About the Role
We are looking for a Data Engineer with strong experience in Spark (PySpark), SQL, and data pipeline architecture. You will play a critical role in designing, building, and optimizing data workflows that enable scalable analytics and real-time insights. The ideal candidate is hands-on, detail-oriented, and passionate about crafting reliable data solutions, while collaborating with cross-functional teams.
Responsibilities
- Design and architect scalable and efficient data pipelines for batch and real-time processing.
- Develop and optimize solutions using Spark (PySpark) and SQL.
- Ensure data pipelines are reliable, maintainable, and well-tested.
- Work with stakeholders to understand business requirements and translate them into data-driven solutions.
- Collaborate with cross-functional teams to ensure data quality, availability, and performance.
- Stay updated with emerging data engineering tools and practices.
Must-Have Skills
- Strong expertise in Spark (PySpark).
- Proficiency in SQL (query optimization, performance tuning, complex joins).
- Hands-on experience in designing and architecting data pipelines.

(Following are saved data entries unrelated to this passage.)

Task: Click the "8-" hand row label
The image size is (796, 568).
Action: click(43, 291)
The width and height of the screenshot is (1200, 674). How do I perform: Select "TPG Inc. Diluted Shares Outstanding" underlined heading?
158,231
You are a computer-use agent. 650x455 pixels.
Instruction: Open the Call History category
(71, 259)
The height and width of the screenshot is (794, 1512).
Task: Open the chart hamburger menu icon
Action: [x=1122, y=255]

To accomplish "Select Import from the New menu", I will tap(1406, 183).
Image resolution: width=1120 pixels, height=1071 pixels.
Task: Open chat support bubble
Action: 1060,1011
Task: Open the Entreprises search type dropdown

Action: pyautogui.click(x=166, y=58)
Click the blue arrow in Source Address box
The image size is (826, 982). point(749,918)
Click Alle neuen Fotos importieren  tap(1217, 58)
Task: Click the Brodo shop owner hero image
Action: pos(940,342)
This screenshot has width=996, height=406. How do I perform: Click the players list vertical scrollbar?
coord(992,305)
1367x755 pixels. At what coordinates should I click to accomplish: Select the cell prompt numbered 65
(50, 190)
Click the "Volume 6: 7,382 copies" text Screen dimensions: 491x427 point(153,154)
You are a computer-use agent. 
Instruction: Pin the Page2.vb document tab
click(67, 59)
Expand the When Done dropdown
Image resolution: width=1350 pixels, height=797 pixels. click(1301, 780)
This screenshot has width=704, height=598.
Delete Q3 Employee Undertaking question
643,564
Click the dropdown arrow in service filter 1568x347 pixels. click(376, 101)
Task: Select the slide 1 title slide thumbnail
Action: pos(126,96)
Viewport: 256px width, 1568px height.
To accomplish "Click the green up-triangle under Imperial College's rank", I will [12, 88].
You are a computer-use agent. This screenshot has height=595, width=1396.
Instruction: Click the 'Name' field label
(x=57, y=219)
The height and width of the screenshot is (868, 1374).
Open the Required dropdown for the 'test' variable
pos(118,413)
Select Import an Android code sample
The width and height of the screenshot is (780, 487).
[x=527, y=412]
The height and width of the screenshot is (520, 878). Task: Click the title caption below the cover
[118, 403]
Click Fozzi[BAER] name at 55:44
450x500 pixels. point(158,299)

- Excellent communication and collaboration skills.
Good to Have
- Experience with data streaming platforms (Kafka, Kinesis, etc.).
- Proficiency in Python for data engineering tasks.
- Exposure to Databricks and Azure cloud services.
- Knowledge of HTAP systems, Debezium, 3PL/logistics domain(having most of this mentioned skills would be great)
- Familiarity with orchestration frameworks such as Apache Airflow or Apache NiFi.